▶ Provided information:
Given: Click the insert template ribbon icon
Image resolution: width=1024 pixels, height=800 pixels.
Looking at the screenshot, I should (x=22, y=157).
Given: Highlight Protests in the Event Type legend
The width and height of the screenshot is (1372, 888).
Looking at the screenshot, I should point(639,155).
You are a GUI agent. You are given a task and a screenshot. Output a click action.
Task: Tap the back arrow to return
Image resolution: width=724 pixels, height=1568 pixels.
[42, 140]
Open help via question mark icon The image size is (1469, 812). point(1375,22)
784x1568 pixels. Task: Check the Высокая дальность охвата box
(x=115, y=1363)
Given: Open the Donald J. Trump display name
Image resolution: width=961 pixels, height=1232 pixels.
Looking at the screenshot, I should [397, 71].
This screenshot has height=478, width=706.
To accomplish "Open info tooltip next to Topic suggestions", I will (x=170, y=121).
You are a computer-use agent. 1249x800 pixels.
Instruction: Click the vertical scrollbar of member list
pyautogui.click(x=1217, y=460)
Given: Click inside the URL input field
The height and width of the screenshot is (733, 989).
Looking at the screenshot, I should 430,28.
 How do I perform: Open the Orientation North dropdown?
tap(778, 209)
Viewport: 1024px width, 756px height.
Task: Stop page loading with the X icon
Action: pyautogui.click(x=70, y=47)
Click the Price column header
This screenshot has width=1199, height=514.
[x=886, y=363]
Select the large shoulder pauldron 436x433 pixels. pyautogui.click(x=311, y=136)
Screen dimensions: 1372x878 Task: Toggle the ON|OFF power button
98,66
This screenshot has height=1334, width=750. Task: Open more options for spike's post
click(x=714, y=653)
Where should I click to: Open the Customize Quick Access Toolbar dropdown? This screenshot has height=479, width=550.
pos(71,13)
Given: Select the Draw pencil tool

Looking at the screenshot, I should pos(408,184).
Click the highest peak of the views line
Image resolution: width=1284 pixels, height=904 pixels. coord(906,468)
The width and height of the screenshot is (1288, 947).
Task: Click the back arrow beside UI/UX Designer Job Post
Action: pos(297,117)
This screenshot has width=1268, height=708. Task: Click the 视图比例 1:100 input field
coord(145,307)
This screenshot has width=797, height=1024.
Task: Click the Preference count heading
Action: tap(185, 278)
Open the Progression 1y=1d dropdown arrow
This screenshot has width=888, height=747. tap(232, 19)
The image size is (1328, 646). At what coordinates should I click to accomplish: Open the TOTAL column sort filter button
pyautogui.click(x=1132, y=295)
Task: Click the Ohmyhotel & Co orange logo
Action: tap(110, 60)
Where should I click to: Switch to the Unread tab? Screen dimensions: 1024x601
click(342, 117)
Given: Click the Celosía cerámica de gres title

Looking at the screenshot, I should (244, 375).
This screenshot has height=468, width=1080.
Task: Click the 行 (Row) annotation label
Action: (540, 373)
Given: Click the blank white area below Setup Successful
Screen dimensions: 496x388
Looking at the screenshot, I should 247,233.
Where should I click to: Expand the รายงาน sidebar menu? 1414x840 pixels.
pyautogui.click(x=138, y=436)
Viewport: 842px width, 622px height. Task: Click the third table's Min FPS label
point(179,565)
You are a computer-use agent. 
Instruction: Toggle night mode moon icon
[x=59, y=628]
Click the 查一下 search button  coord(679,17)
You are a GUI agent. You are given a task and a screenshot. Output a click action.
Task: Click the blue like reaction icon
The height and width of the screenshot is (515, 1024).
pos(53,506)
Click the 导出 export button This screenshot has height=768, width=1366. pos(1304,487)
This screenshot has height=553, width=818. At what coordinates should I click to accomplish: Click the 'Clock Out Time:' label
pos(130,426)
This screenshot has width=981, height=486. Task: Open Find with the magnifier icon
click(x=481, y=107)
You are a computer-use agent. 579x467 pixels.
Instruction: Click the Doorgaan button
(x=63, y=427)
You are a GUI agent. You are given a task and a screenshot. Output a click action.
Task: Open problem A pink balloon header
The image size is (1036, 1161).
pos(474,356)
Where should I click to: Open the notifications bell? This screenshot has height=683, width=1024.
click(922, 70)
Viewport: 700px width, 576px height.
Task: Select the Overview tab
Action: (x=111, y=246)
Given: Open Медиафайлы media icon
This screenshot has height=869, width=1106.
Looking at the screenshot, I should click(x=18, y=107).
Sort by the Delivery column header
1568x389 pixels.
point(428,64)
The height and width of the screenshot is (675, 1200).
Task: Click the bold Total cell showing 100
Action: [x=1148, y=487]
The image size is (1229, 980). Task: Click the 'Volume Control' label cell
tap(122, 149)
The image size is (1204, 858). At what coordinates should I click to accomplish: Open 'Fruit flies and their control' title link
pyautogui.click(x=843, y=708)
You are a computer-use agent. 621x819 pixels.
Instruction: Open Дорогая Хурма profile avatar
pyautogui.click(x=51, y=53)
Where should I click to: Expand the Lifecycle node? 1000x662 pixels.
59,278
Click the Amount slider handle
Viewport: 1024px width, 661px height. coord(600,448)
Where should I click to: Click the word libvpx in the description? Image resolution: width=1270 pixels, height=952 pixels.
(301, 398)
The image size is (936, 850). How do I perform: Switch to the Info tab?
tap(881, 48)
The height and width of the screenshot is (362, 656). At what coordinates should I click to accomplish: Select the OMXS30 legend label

▶ Required work:
Set out every line from the material that contains the string "agent".

▶ Response to this exercise:
You are a GUI agent. You are given a task and a screenshot. Output a click action.
You are a computer-use agent. 1249x800 pixels.
You are a computer-use agent. 
You are a GUI agent. You are given a task and a screenshot. Output a click action.
You are a computer-use agent. 579x467 pixels.
You are a GUI agent. You are given a task and a screenshot. Output a click action.
You are a computer-use agent. 621x819 pixels.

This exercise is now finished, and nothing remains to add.